Denn eine Leistungseinschränkung für nach § 60a AufenthG geduldete Ausländer wird in § 1a Abs. 2 und Abs. 3 S. 1 AsylbLG (mit dort jeweils genannten weiteren Voraussetzungen) besonders geregelt. [...]

Es ergäbe gesetzessystematisch keinen Sinn, eigene Regelungen in § 1a AsylbLG für den Kreis der Leistungsberechtigten nach § 1 Abs. 1 Nr. 4 AsylbLG (Geduldete) vorzusehen, diesen Personenkreis aber nicht zugleich ausdrücklich in § 1a Abs. 7 S. 1 AsylbLG einzubeziehen, wollte man letzteren Einschränkungstatbestand auch bei Geduldeten angewandt wissen. Bei Leistungsberechtigten nach § 1 Abs. 1 Nr. 4 AsylbLG gilt deshalb die Leistungseinschränkung nach § 1a Abs. 7 S. 1 AsylbLG nicht; eine Leistungseinschränkung gilt für sie vielmehr nur unter den weiteren (für den Antragsteller einstweilen nicht feststellbaren) Voraussetzungen des § 1a Abs. 2 bzw. Abs. 3 AsylbLG. Eine solche systematisch einschränkende Auslegung ist schon deshalb geboten, weil die Leistungseinschränkung selbst verfassungsrechtlichen Bedenken ausgesetzt ist (dazu sogleich bei d) und es daher einer (für die Leistungsberechtigten) möglichst engen Auslegung bedarf.

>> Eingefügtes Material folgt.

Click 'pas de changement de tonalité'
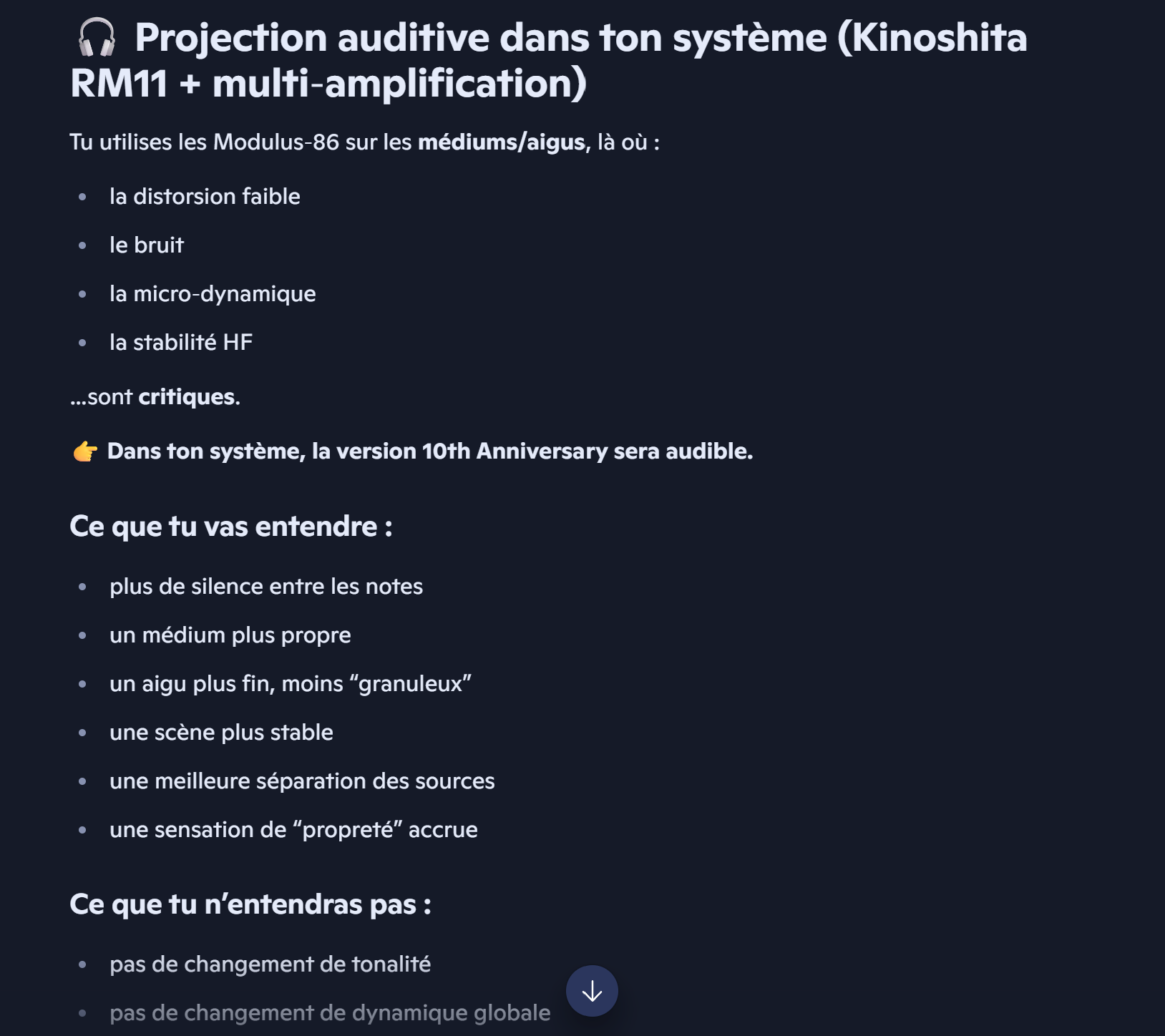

d) Soweit der Antragsteller verfassungsrechtliche Bedenken gegen die (einstweilen bei ihm bis zum 26.02.2020 vorzunehmende) Leistungseinschränkung nach § 1a Abs. 7 S. 1 AsylbLG geltend macht, so sind diese im Hauptsacheverfahren zu klären.

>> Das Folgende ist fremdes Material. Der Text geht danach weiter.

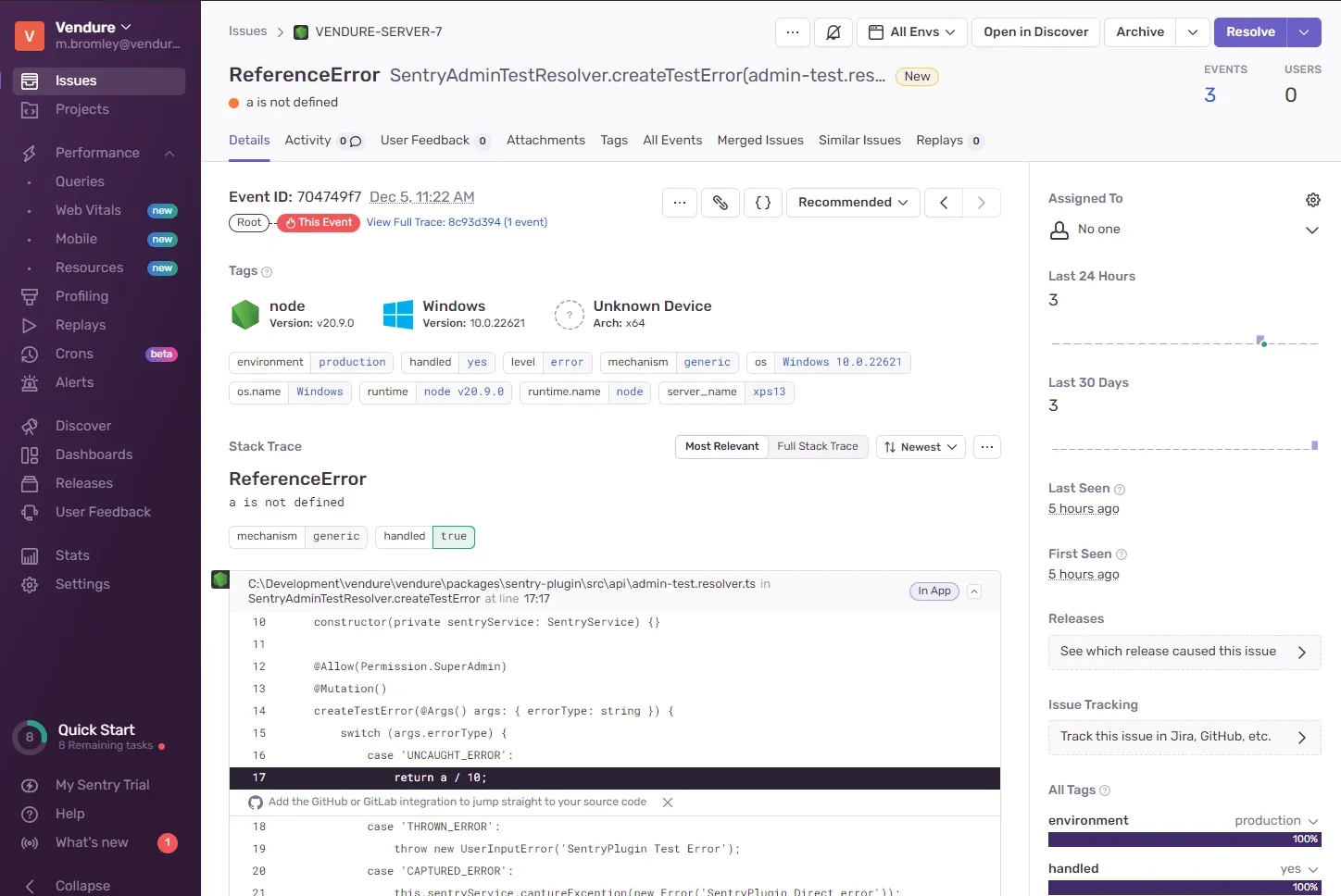The image size is (1341, 896).
Task: Click the Open in Discover button
Action: (x=1035, y=32)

aa) Allein im Rahmen des Hauptsacheverfahrens wäre eine Anrufung des Bundesverfassungsgericht möglich. Einstweilen jedoch sieht sich der Senat an den eindeutigen Wortlaut des § 1a Abs. 7 S. 1 AsylbLG gebunden. Schon da er keine verfassungsrechtliche Verwerfungskompetenz besitzt (vgl. Art. 100 I GG), kann er nicht - contra legem - aus allein verfassungsrechtlichen Erwägungen einstweilen uneingeschränkte Leistungen nach §§ 3 ff. AsylbLG zusprechen.

bb) Im Hauptsacheverfahren dürfte verfassungsrechtlichen Bedenken gegen die Leistungseinschränkung nach § 1a Abs. 7 S. 1 AsylbLG allerdings näher nachzugehen sein. Diese Bedenken liegen deshalb nahe, weil diese Leistungseinschränkung das Grundrecht des Antragstellers auf Gewährleistung eines menschenwürdigen Existenzminimums beeinträchtigen dürfte. [...]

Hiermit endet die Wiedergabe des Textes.